Анна Каренина
Часть шестая. Глава XXI

XXI.

— Нет, я думаю, княгиня устала, и лошади ее не интересуют, — сказал Вронский Анне, предложившей пройти до конного завода, где Свияжский хотел видеть нового жеребца. — Вы подите, а я провожу княгиню домой, и мы поговорим, — сказал он, — если вам приятно, — обратился он к ней.

— В лошадях я ничего не понимаю, и я очень рада, — сказала несколько удивленная Дарья Александровна.

Она видела по лицу Вронского, что ему чего-то нужно было от нее. Она не ошиблась.

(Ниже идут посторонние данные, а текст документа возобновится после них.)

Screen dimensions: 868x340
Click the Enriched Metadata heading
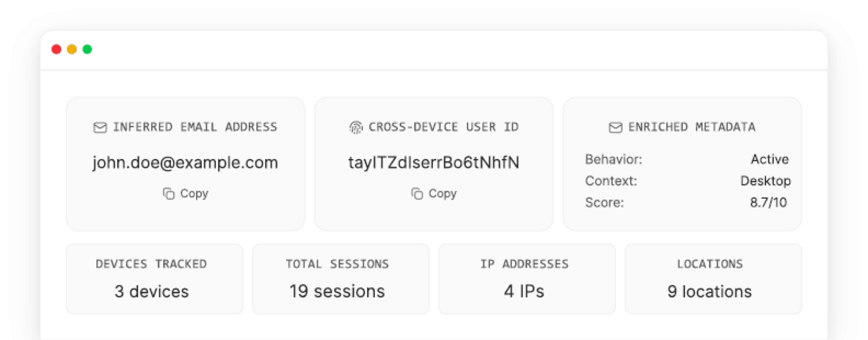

Как только они вошли через калитку опять в сад, он посмотрел в ту сторону, куда пошла Анна, и, убедившись, что она не может ни слышать, ни видеть их, начал:

— Вы угадали, что мне хотелось поговорить с вами? — сказал он, смеющимися глазами глядя на нее. — Я не ошибаюсь, что вы друг Анны. — Он снял шляпу и, достав платок, отер им свою плешивевшую голову.

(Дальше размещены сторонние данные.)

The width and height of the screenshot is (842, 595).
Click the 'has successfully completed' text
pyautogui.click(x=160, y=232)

Самые разнообразные предположения того, о чем он сбирается говорить с нею, промелькнули у нее в голове: «он станет просить меня переехать к ним гостить с детьми, и я должна буду отказать ему; или о том, чтобы я в Москве составила круг для Анны... Или не о Васеньке ли Весловском и его отношениях к Анне? А может быть, о Кити, о том, что он чувствует себя виноватым?» Она предвидела всё только неприятное, но не угадала того, о чем он хотел говорить с ней.

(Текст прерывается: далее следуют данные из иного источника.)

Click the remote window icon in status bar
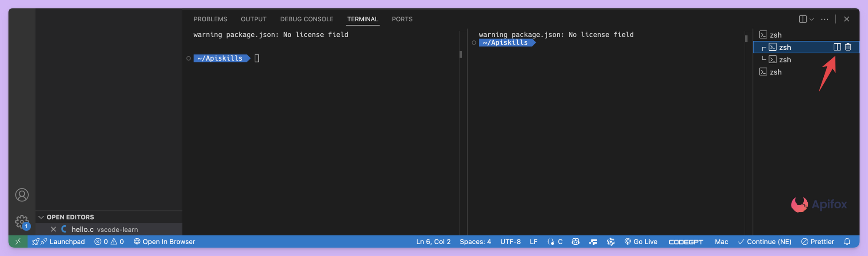Viewport: 868px width, 256px height. pyautogui.click(x=18, y=242)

— Вы имеете такое влияние на Анну, она так любит вас, — сказал он, — помогите мне.

Дарья Александровна вопросительно-робко смотрела на его энергическое лицо, которое то всё, то местами выходило на просвет солнца в тени лип, то опять омрачалась тенью, и ожидала того, что он скажет дальше; но он, цепляя тростью за щебень, молча шел подле нее.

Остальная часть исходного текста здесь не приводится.